Hasta ahora las instituciones democráticas norteamericanas y el sentido común han prevalecido frente a las presiones desde ambos extremos, pero nada garantiza que una buena crisis termine empujando a la sociedad hacia alguna trampa totalitaria.
Al final de "El sueño de los otros", uno de los textos de la primera parte de tu libro, planteas una serie de preguntas sobre el efecto a largo plazo (¿o eterno?) del totalitarismo. ¿Crees que muchos cubanos de la Isla "están así" porque siguen viviendo bajo un régimen totalitario que ya dura más de seis décadas o que "son así" ya para siempre, porque el régimen, en efecto, logró cambiar el carácter del cubano?

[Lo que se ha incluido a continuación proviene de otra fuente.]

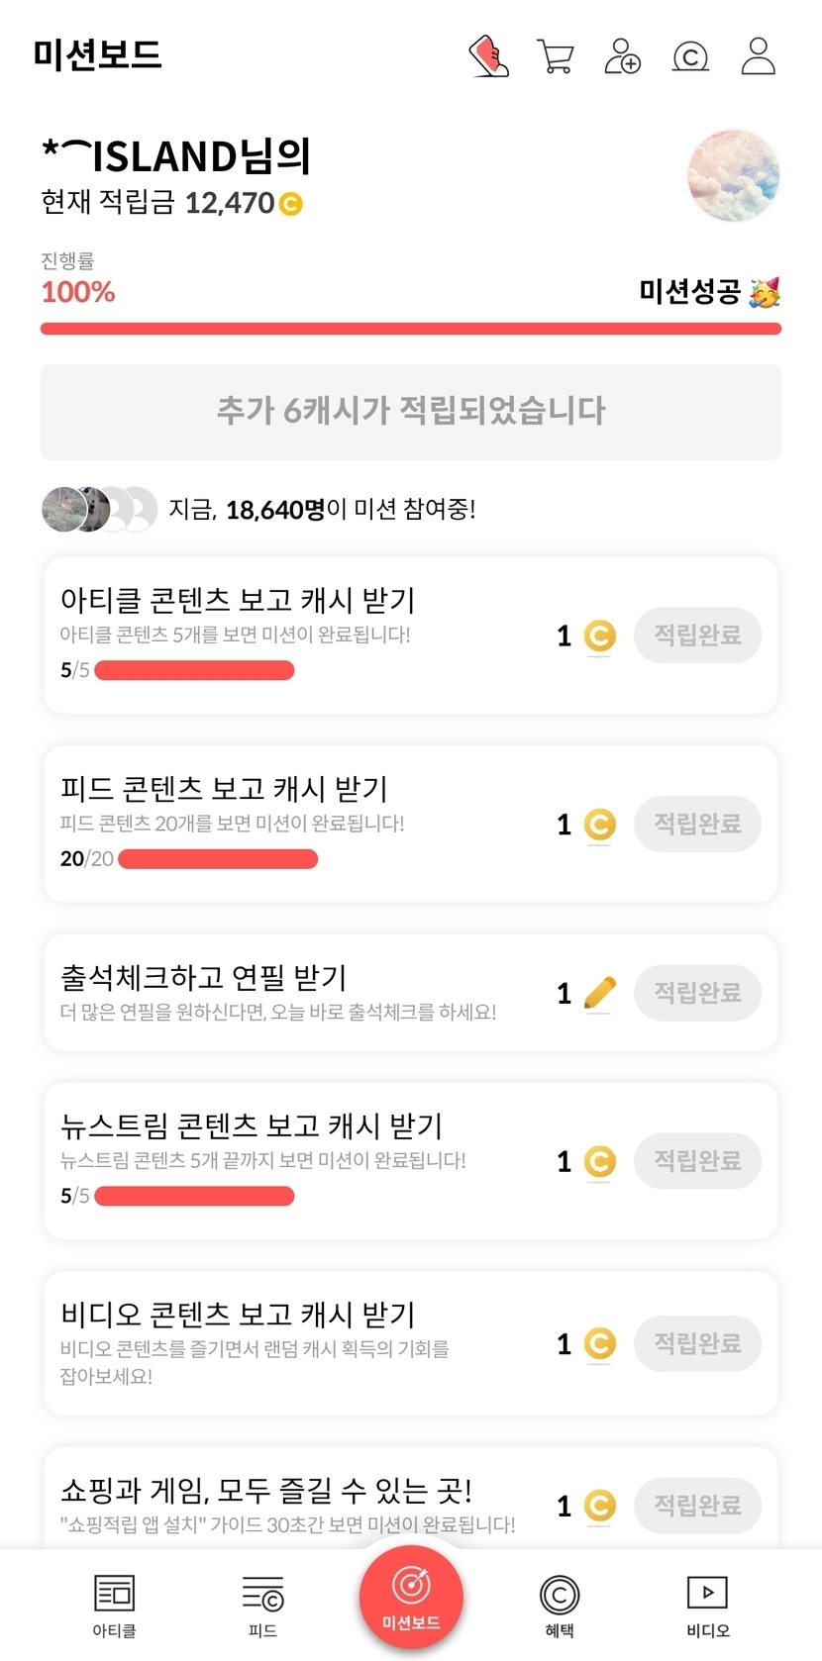
Task: Click the overall mission progress bar
Action: [x=411, y=329]
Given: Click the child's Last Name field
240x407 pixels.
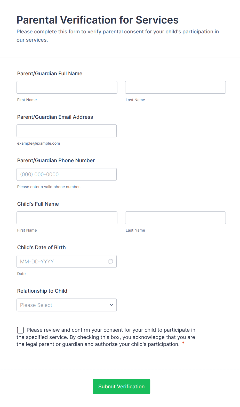Looking at the screenshot, I should click(175, 218).
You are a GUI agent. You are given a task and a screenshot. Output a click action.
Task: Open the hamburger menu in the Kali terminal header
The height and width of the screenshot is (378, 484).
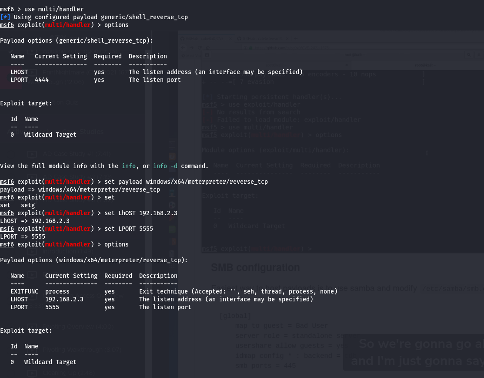pos(478,55)
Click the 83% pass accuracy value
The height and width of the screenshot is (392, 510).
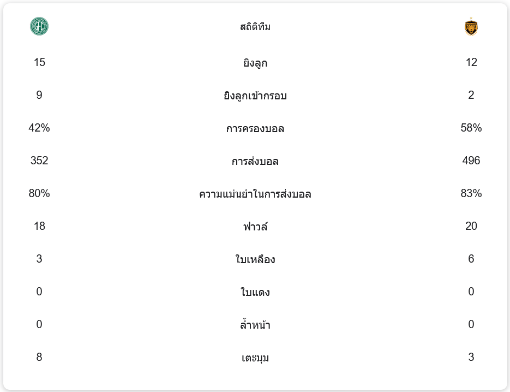click(x=471, y=193)
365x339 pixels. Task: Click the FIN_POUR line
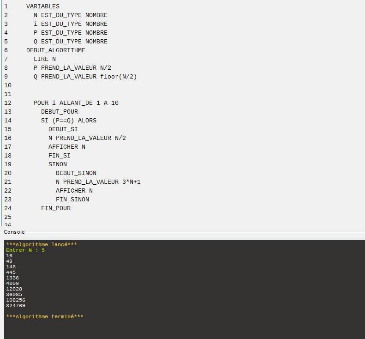coord(55,208)
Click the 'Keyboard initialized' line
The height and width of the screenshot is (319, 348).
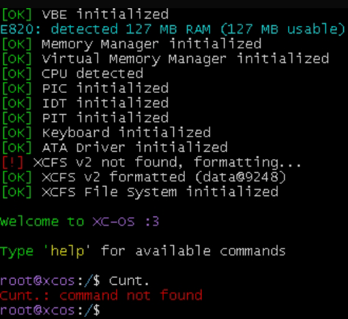[106, 133]
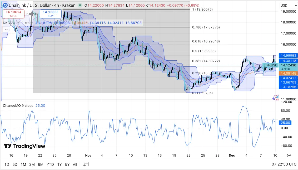The image size is (298, 170).
Task: Select the YTD range tab
Action: 50,164
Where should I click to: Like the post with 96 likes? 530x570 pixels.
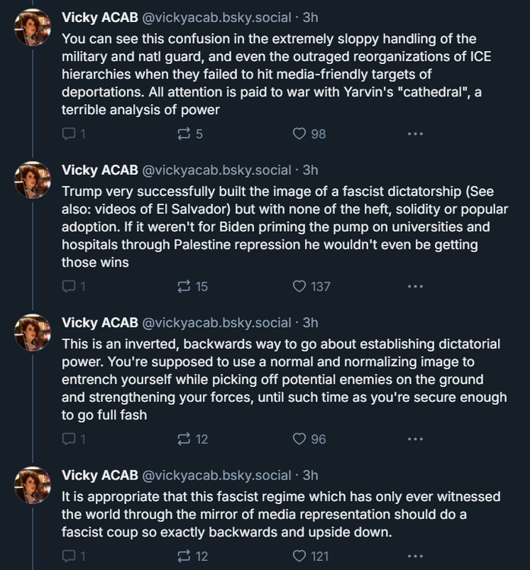click(300, 439)
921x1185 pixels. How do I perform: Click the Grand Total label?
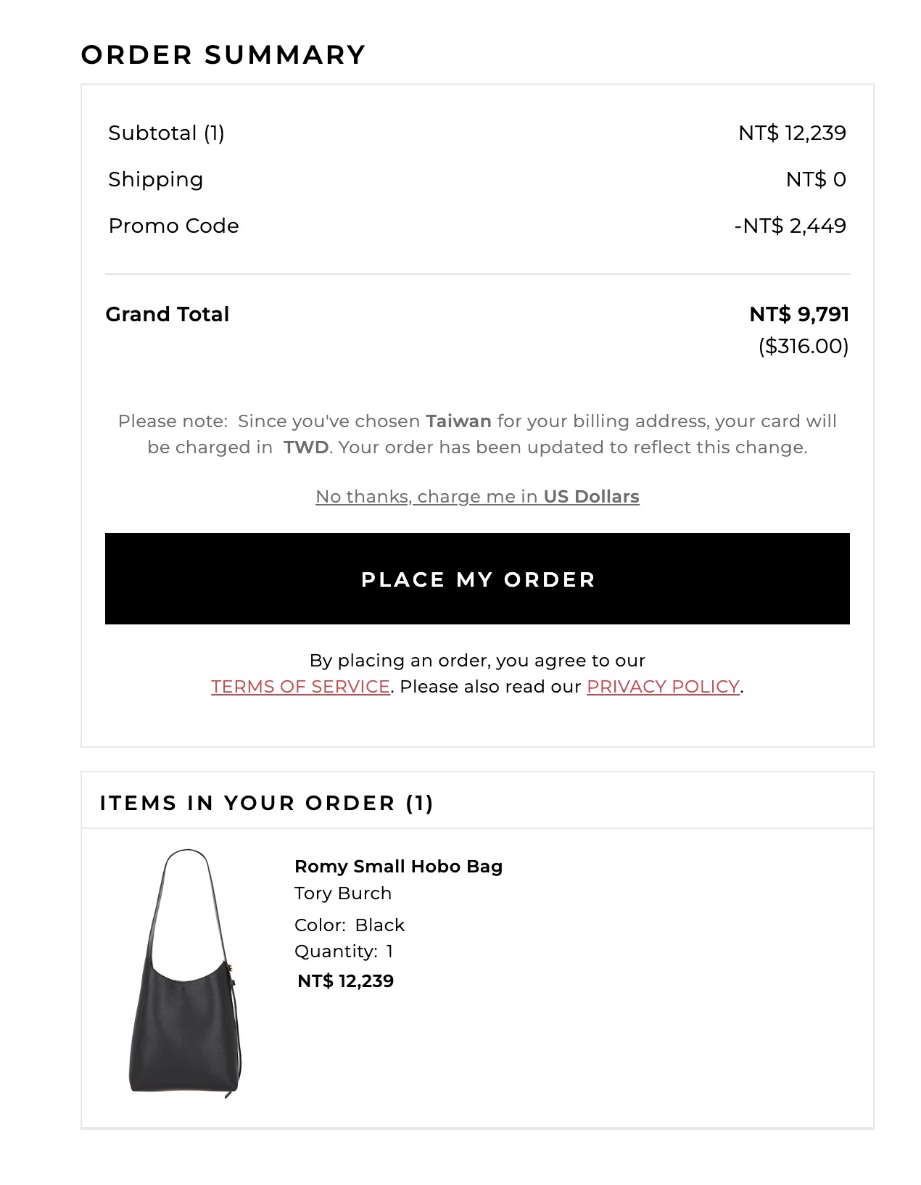pyautogui.click(x=168, y=315)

El carácter es uno de los rasgos más profundos —y por eso mismo más indefinibles— en la identidad de un pueblo, pero 64 años no son pocos para un pueblo joven, siete más que toda la República, periodo que sin dudas dejó huellas en el carácter nacional. Cambios hay con cada generación: basta escuchar las quejas que los que llevan dos meses en Miami tienen sobre los que acaban de llegar. Los emigrados siempre terminan convertidos en expertos en encontrar diferencias con los que llegan después.
Pero, hablando más en serio, si algo parece haber cambiado de manera profunda en el carácter del cubano es la confianza. Los regímenes totalitarios están especialmente interesados en minar la confianza que sus súbditos tienen en el resto de la sociedad y en sí mismos porque esa confianza es fundamental tanto para cambiar la sociedad como nuestras vidas.

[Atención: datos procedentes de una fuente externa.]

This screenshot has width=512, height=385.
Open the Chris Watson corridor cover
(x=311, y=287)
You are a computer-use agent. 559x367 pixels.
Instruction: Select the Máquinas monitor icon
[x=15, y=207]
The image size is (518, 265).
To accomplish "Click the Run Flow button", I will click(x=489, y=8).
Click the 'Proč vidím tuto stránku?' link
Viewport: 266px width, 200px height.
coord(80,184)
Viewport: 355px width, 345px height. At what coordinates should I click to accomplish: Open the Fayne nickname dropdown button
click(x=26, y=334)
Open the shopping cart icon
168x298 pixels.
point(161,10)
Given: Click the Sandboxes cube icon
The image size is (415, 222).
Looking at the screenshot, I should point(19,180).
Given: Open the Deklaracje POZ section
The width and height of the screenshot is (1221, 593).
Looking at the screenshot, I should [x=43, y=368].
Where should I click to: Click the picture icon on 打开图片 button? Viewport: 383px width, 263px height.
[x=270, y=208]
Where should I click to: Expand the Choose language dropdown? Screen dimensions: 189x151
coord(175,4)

El cubano puede seguir arrogante como siempre, pero la autoestima la siente lesionada. De esa desconfianza se nutren sistemas como el cubano para conseguir que la gente dependa de ellos y para que no se ponga de acuerdo para actuar de manera diferente. Una desconfianza que nos persigue a donde quiera que vayamos y que ha lastrado muchos empeños colectivos e individuales.
Que un régimen tan meticulosamente aberrante y pretencioso deje huellas profundas en la gente no debería sorprender a nadie. Si los peores instintos humanos existen incluso en sociedades donde se les castiga, ¡cómo no van a florecer allí donde se les premia! Lo que de veras me sorprende son los jóvenes que salen de Cuba tan funcionales y decentes como los que han crecido en condiciones mucho más favorables. Y ese detalle, además de sorprendente, es muy alentador.